# Wellbutrin horror



## barry1685 (May 25, 2011)

So this is day 4 and I talked with my p doc and he decided to have me stop. I have a meeting friday with him now. 

Wellbutrin is causing insane dizziness which is making me sick. I can't even function and the medicine is making me fall asleep when I come home from work because I can't stand the dizziness. 

Be careful trying this med!


----------



## redtogo72 (Jun 7, 2008)

Sorry, you were feeling so dizzy.  I've had problems like that with other medications. Any ideas what you want to try next?

I'm taking the sustained release of Wellbutrin and haven't noticed any dizziness. The major issue I have with it, is once it wears off I seem to go in to a terrible depressive and panicky state. My first dose is in the morning, and I've started to take a 2nd pill around 2-3pm, which will hopefully avoid that problem.


----------



## barry1685 (May 25, 2011)

redtogo72 said:


> Sorry, you were feeling so dizzy.  I've had problems like that with other medications. Any ideas what you want to try next?
> 
> I'm taking the sustained release of Wellbutrin and haven't noticed any dizziness. The major issue I have with it, is once it wears off I seem to go in to a terrible depressive and panicky state. My first dose is in the morning, and I've started to take a 2nd pill around 2-3pm, which will hopefully avoid that problem.


Yea I am one of the few that has bad dizziness from it. I still have dizziness and I didn't even take the pill today. Its not as bad as yesterday's dizziness though.

I think my pdoc is trying to kill two birds with one stone. I have SA and ADHD so I think thats why he prescribed wellbutrin. I think he was going to augment the med with maybe a anti anxiety med eventually depending on the results of wellbutrin. Since wellbutrin failed for me, I am not sure what he will recommend next.

I am not quite sure what else there is to prescribe, maybe a SNRI? I have been on celexa and zoloft, both have which have not helped.


----------



## swim (Apr 4, 2011)

I've read somewhere that you have to stand like 20 days of weirdness before WB starts to work properly, and that is worthwhile.


----------



## barry1685 (May 25, 2011)

swim said:


> I've read somewhere that you have to stand like 20 days of weirdness before WB starts to work properly, and that is worthwhile.

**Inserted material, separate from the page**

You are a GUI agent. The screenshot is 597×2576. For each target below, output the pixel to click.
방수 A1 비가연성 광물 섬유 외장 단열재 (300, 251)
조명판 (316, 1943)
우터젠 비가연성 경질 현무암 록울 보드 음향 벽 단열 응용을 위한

hmmm. Very interesting. I don't know if I can deal with the dizziness. Its driving me insane to the point where I just want to lay down and not move. I don't think its worth the pain and suffering. Theres so many other meds out there right now, I'd rather be on nardil to be honest.


----------



## barry1685 (May 25, 2011)

I also want to warn others going on it that caffeine amplifies the dizziness. That and I started noticing I have this weird kind of chemical smell in my nose that happens every so often. It kind of reminds me of chloride in a pool smell. That and I have really bad sore throat from Wellbutrin.


----------



## Revenwyn (Apr 11, 2011)

Yes the wellbutrin does cause dry mouth/throat. Just means you need to drink more water; and I'll bet you will see improvement in your dizziness if you did. 

I was on it when I was 15. Unfortunately it had a steroid like effect on me, which isn't good because I'm a woman. So I went off of it, but not until I was able to bench 250 pounds! 

13 years later I can still bench those 250 pounds.


----------



## Xande (Jul 18, 2011)

Yeah, I've been on wellbutrin. Had no positive or negative effects on me, so I was taken off it.


----------



## ChickenFriday (Jul 19, 2011)

Revenwyn said:


> Yes the wellbutrin does cause dry mouth/throat. Just means you need to drink more water; and I'll bet you will see improvement in your dizziness if you did.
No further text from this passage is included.